* Exercise brief
Below are the entries; count the lines in them that contain the word "computer" and give only the number.

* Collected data
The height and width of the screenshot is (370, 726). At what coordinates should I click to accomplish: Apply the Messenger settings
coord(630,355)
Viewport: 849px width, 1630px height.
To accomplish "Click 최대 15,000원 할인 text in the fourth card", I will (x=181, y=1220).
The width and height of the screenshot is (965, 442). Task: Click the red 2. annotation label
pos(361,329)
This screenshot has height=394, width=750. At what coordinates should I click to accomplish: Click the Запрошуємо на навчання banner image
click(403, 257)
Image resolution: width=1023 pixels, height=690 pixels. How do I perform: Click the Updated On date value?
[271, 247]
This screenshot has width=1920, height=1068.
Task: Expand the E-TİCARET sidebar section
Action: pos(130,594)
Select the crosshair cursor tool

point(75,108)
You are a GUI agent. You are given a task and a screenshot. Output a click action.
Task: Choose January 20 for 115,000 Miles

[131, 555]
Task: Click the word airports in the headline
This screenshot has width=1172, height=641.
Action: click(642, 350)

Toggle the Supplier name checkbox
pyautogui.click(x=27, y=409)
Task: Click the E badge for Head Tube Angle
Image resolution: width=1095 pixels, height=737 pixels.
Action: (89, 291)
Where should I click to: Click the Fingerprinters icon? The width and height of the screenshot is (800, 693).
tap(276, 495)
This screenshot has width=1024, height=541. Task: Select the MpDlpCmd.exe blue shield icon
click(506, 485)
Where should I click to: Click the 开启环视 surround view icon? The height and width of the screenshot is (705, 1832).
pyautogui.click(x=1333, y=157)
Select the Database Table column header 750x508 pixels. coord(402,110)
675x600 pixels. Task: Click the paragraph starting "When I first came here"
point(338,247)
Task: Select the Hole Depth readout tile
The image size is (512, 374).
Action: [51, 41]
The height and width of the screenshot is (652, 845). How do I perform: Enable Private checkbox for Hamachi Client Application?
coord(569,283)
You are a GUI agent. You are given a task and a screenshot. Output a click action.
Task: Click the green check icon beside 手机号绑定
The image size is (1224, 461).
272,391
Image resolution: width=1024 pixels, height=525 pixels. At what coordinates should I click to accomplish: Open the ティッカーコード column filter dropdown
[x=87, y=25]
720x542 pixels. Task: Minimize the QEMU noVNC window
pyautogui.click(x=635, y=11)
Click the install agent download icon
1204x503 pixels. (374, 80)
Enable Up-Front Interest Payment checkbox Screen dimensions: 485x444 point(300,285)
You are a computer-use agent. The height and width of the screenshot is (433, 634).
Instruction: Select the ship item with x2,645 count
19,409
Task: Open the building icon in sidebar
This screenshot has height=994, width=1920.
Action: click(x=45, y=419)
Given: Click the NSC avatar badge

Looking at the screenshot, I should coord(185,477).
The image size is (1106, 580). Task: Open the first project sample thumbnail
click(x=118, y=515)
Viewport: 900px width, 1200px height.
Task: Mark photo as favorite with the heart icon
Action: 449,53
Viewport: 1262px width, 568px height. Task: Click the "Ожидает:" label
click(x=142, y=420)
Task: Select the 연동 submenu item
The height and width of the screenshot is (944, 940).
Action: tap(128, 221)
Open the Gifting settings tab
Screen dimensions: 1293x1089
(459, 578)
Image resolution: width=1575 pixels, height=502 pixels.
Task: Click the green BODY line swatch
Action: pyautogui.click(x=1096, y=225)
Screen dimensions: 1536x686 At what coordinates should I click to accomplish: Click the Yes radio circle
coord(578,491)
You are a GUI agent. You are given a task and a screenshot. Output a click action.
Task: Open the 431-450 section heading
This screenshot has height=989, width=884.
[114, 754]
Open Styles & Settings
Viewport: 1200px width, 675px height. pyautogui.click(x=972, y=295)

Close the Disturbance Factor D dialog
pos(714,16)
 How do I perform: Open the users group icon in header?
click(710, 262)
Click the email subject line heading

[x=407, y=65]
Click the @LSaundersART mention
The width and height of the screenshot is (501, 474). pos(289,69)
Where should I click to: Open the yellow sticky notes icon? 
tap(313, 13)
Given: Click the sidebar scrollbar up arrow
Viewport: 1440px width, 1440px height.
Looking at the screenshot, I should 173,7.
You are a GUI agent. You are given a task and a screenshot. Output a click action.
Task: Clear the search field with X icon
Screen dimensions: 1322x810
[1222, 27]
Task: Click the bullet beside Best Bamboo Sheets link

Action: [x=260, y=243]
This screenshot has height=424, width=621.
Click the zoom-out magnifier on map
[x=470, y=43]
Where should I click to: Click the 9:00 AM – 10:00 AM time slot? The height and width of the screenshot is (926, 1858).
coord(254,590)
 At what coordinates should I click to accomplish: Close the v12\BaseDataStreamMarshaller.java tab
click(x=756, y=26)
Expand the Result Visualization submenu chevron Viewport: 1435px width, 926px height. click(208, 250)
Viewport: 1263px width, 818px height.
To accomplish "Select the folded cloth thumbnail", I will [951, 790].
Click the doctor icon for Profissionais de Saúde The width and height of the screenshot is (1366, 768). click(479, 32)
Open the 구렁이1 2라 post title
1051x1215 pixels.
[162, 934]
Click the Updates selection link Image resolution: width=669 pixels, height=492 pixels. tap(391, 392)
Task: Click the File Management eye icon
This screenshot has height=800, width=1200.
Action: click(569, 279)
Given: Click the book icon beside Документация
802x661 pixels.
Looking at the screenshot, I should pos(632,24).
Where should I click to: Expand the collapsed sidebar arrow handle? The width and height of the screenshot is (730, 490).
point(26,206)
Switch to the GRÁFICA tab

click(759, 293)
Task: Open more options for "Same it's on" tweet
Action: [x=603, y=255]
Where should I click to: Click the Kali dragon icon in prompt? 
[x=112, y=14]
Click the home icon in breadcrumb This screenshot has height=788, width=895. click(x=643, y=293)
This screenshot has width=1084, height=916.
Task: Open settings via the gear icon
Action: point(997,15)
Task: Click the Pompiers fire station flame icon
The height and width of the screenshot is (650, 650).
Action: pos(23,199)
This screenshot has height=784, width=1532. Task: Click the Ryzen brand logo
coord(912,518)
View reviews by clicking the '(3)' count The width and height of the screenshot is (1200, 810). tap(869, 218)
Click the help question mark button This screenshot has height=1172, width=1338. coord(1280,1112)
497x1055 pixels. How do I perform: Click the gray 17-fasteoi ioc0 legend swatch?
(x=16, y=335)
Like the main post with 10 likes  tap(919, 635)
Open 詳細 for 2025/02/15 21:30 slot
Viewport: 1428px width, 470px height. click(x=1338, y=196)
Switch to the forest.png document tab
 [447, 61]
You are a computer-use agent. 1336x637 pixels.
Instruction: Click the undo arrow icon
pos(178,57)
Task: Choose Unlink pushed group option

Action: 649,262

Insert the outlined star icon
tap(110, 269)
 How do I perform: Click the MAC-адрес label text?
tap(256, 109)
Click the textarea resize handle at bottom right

* Reply to the task
2